→ AIM OF THE TASK
Render only the lines from the one that contains "Click the 単語帳" through the one that contains "[x=260, y=500]" as a Markdown table with the columns Index and Text, numbering each row and leaving out blank lines.

→ SUPPLIED DATA
== == ==
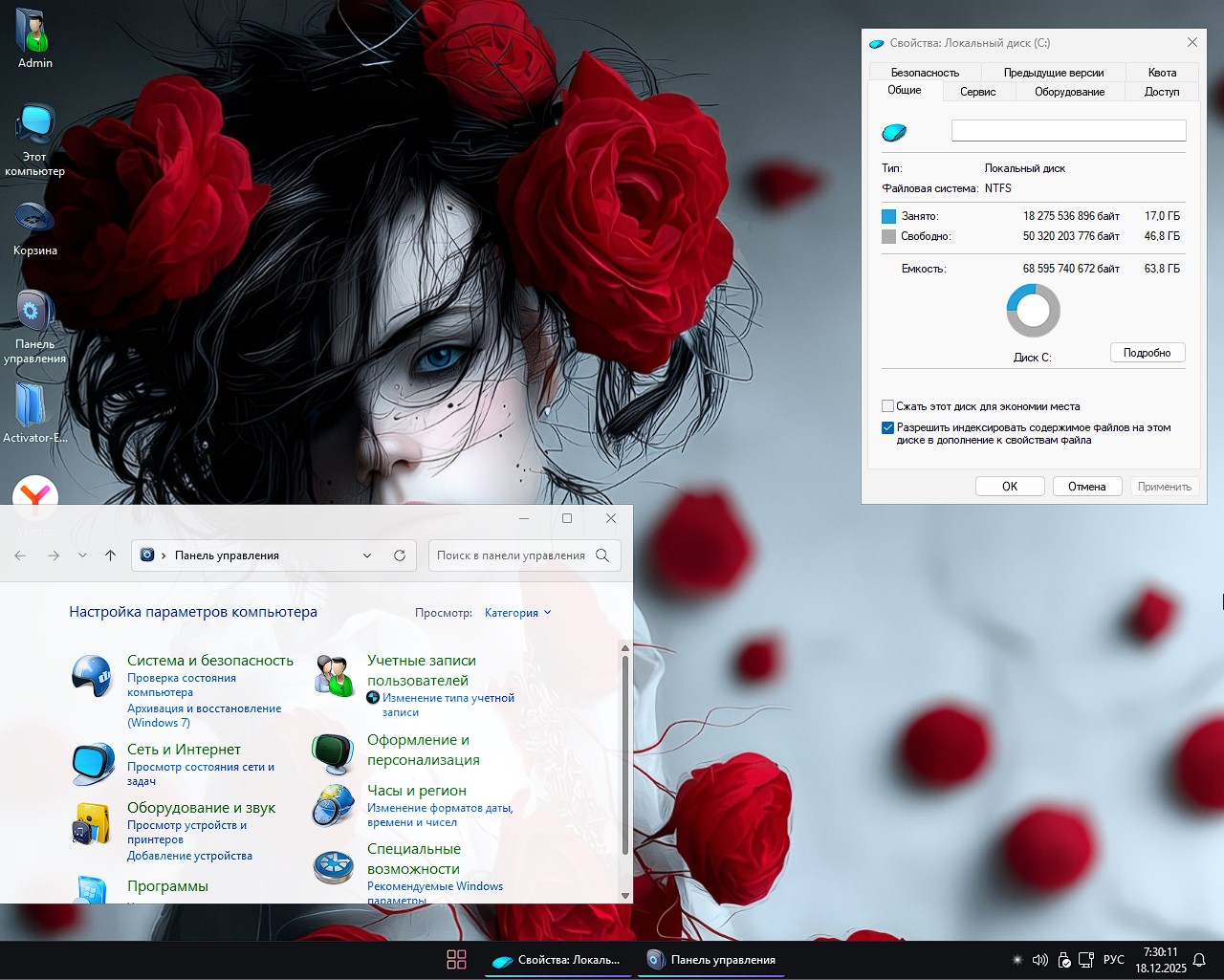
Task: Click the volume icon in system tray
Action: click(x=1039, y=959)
== == ==
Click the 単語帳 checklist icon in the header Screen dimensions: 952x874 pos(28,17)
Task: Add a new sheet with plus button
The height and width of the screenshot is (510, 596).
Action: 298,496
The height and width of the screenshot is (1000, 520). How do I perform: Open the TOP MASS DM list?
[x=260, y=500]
== == ==
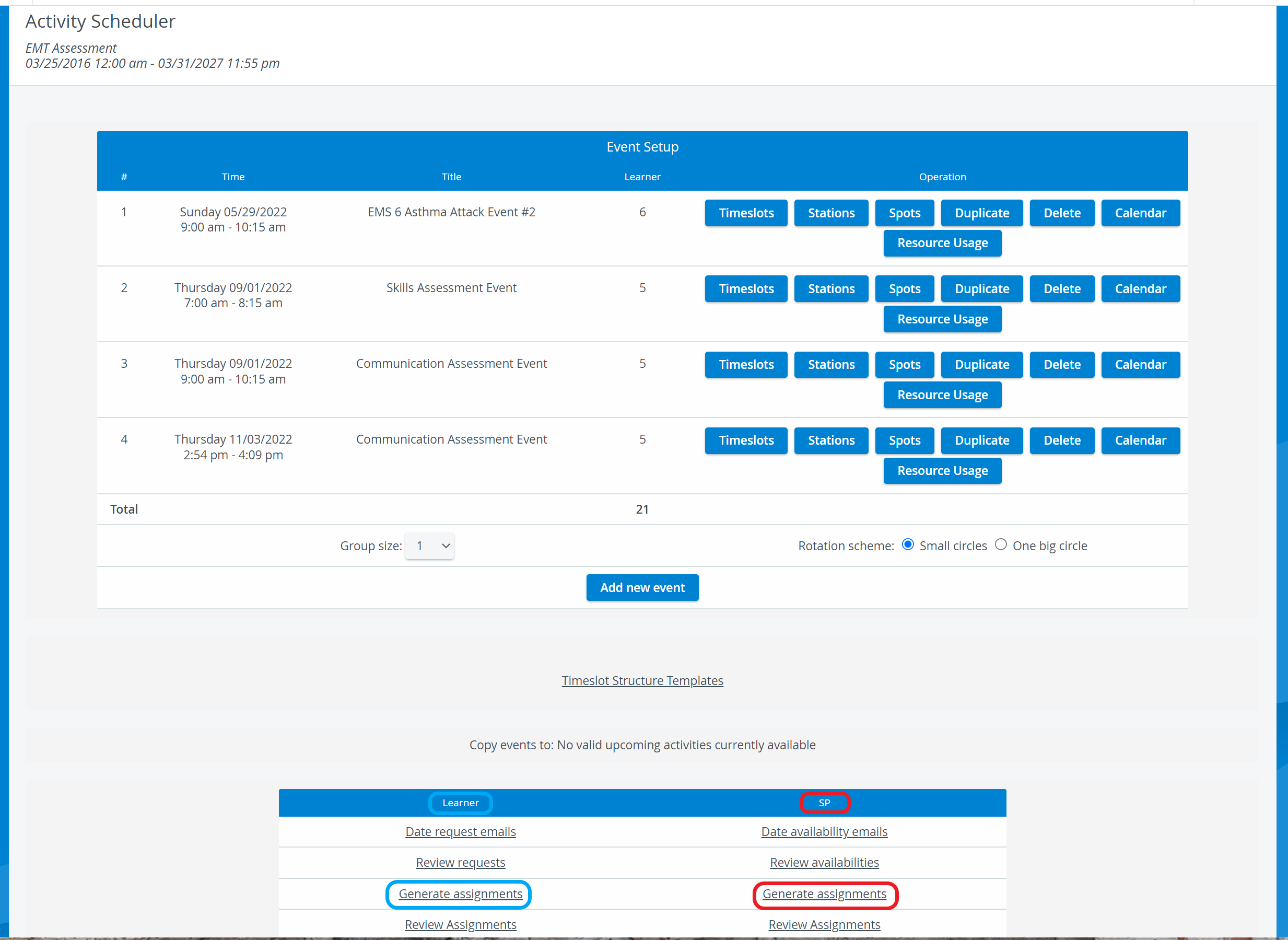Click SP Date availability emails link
== == ==
→ SOLUTION FOR THIS TASK
| Index | Text |
|---|---|
| 1 | Click the 単語帳 checklist icon in the header Screen dimensions: 952x874 pos(28,17) |
| 2 | Task: Add a new sheet with plus button |
| 3 | The height and width of the screenshot is (510, 596). |
| 4 | Action: 298,496 |
| 5 | The height and width of the screenshot is (1000, 520). How do I perform: Open the TOP MASS DM list? |
| 6 | [x=260, y=500] |